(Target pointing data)
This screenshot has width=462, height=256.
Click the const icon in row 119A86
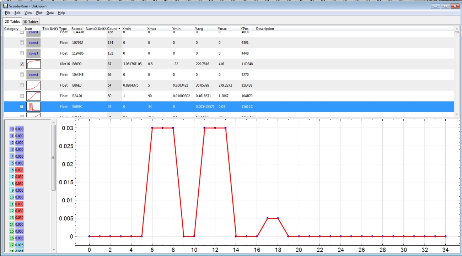click(33, 53)
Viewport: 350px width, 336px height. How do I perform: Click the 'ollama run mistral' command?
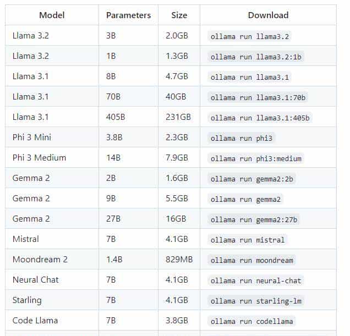tap(248, 240)
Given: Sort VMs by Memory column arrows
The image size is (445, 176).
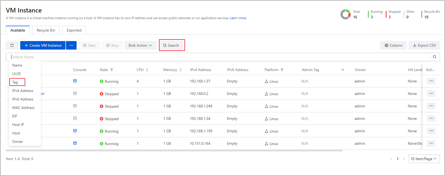Looking at the screenshot, I should tap(181, 70).
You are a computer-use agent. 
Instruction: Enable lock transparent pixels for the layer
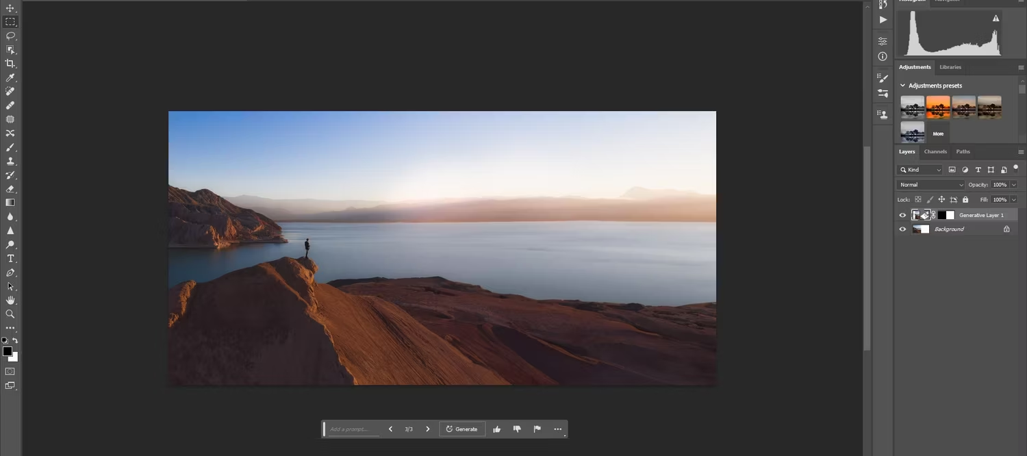[917, 199]
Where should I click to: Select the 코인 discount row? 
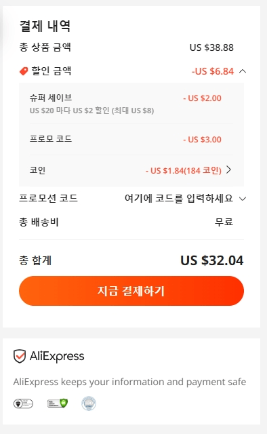click(x=131, y=170)
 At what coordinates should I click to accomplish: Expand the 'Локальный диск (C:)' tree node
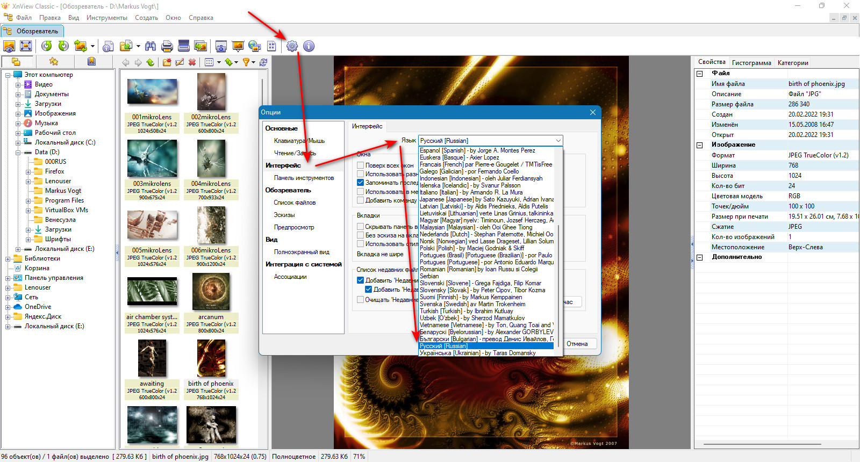click(18, 143)
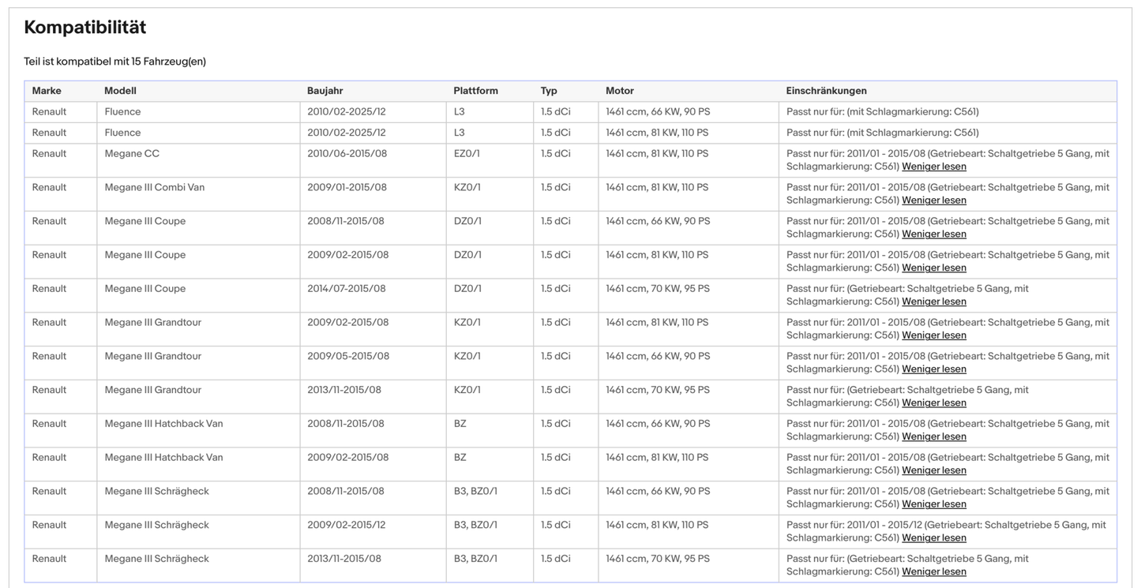
Task: Click the Einschränkungen column header
Action: click(x=826, y=91)
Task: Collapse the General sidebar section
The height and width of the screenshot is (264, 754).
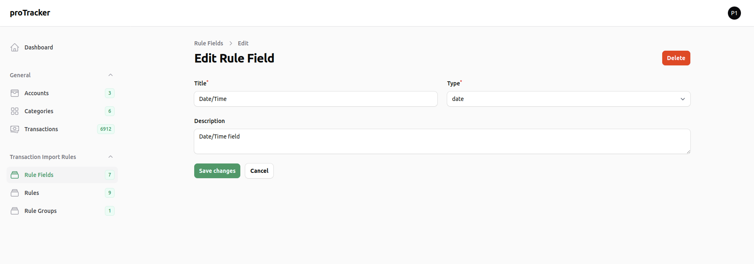Action: (x=110, y=75)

* _Aim_
Please swap every "width" in the entries for "breadth", leaving everything else as it is, and leave the pictures out of your answer.

* _Solution to this exercise_
This screenshot has breadth=462, height=256.
Click the const icon in row 119A86
click(33, 53)
Viewport: 350px breadth, 336px height. How do I perform: Click the 'ollama run mistral' command?
tap(248, 240)
Given: Sort VMs by Memory column arrows
The image size is (445, 176).
Looking at the screenshot, I should tap(181, 70).
You are a computer-use agent. 
Instruction: Enable lock transparent pixels for the layer
[917, 199]
Where should I click to: Select the 코인 discount row? 
click(x=131, y=170)
 At what coordinates should I click to accomplish: Expand the 'Локальный диск (C:)' tree node
click(18, 143)
Task: Click the Einschränkungen column header
Action: click(x=826, y=91)
Task: Collapse the General sidebar section
The height and breadth of the screenshot is (264, 754).
Action: (x=110, y=75)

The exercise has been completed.